How Marketers Can Connect Profit and Purpose

It takes time for a big idea to make its way into business practice. Six years ago, Harvard’s Michael Porter and FSG’s Mark Kramer made the bold statement that shared value —the idea that the purpose of a company is to achieve both shareholder profit and social purpose — 

 

To  reinvent capitalism.

 

They encouraged companies to go beyond CSR (corporate social responsibility) and integrate social impact into companies’ competitive strategy. And, Nathaniel Foote and Russ Eisenstat proposed 

 

“ A better way to manage in the 21st century.

 

They found “higher-ambition” leaders achieved superior performance by doing well and doing good. For the last six years, they have worked with a group of top marketing executives and business leaders in Silicon Valley and the Bay Area from companies large and small. Each year they assess the issues that are most top-of-mind. From digital platforms to customer experience to crisis management, these priorities have been a bellwether for what would soon dominate boardroom discussions and headline business publications.

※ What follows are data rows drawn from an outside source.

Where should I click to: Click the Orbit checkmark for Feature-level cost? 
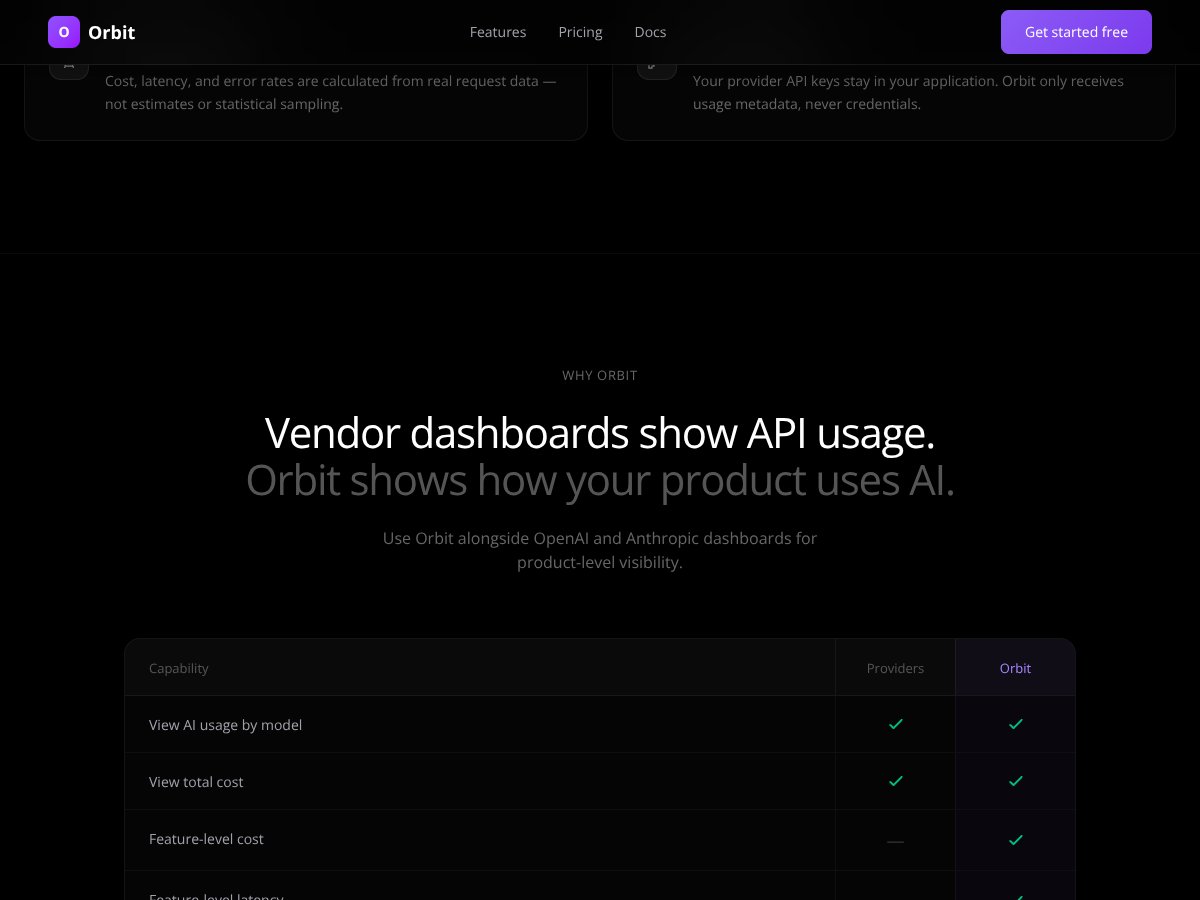click(x=1015, y=840)
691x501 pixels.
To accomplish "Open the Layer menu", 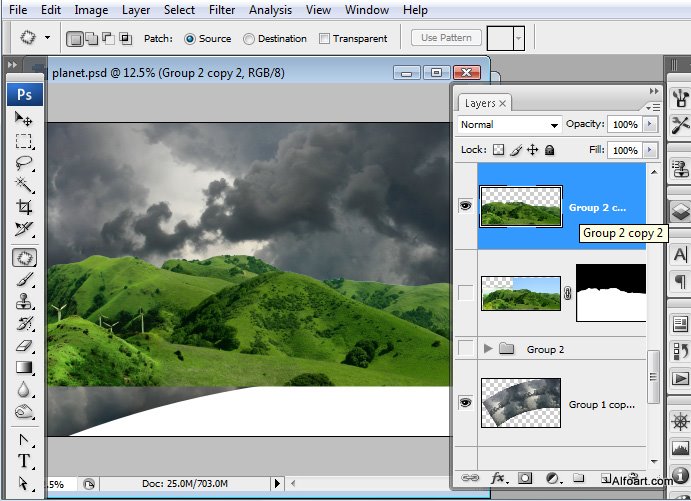I will (x=135, y=10).
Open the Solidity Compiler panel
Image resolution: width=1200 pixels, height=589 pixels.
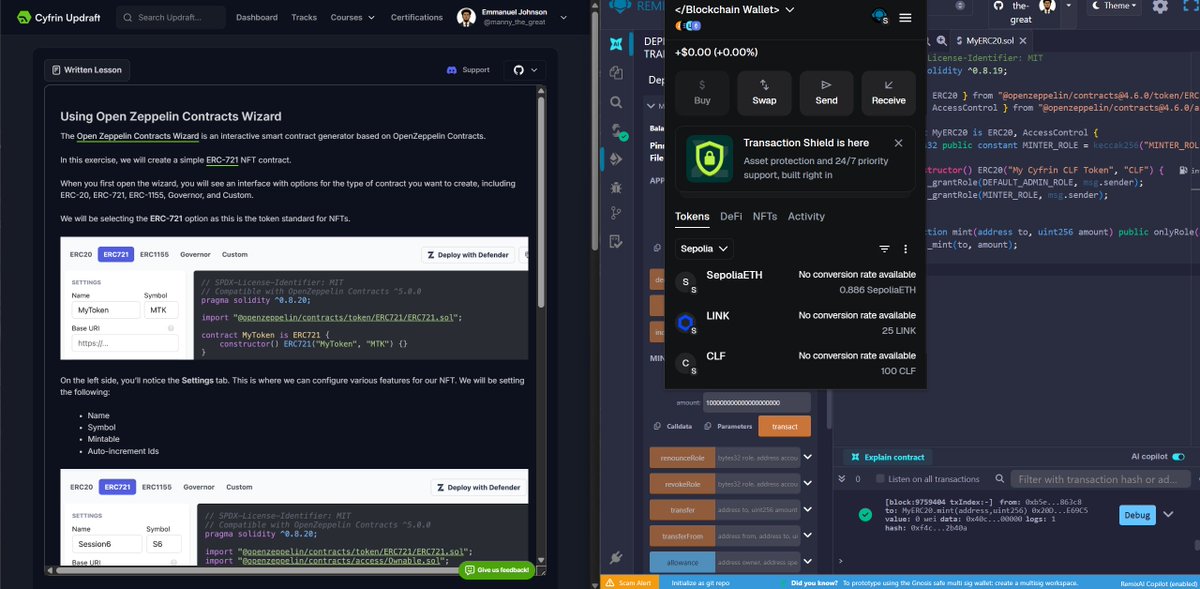pos(614,130)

This year the issue of profit and propose came to the fore, echoing the earlier manifestos. To understand the connections and applications, interviews with over 20 CMOs and CEOs, finding a remarkably similar pattern across a highly diverse set of companies. To find widespread agreement that having great products and services and being a “good corporate citizen” are table stakes in a world of empowered citizens and consumers.

Melissa Waters, CMO of Lyft, says,

Any customer these days is asking for transparency on what a company stands for and why they operate. But you can’t exist just to make the world a better place.

Purpose today goes well beyond corporate social responsibility. According to Alicia Tillman, CMO of SAP,

Purpose can’t be viewed as a department or initiative. It must be woven into a company’s operational fabric. Purpose is a lodestar guiding and inspiring everyone to create economic and societal value together.”

In a sense, purpose is following the path that digital has taken in the enterprise.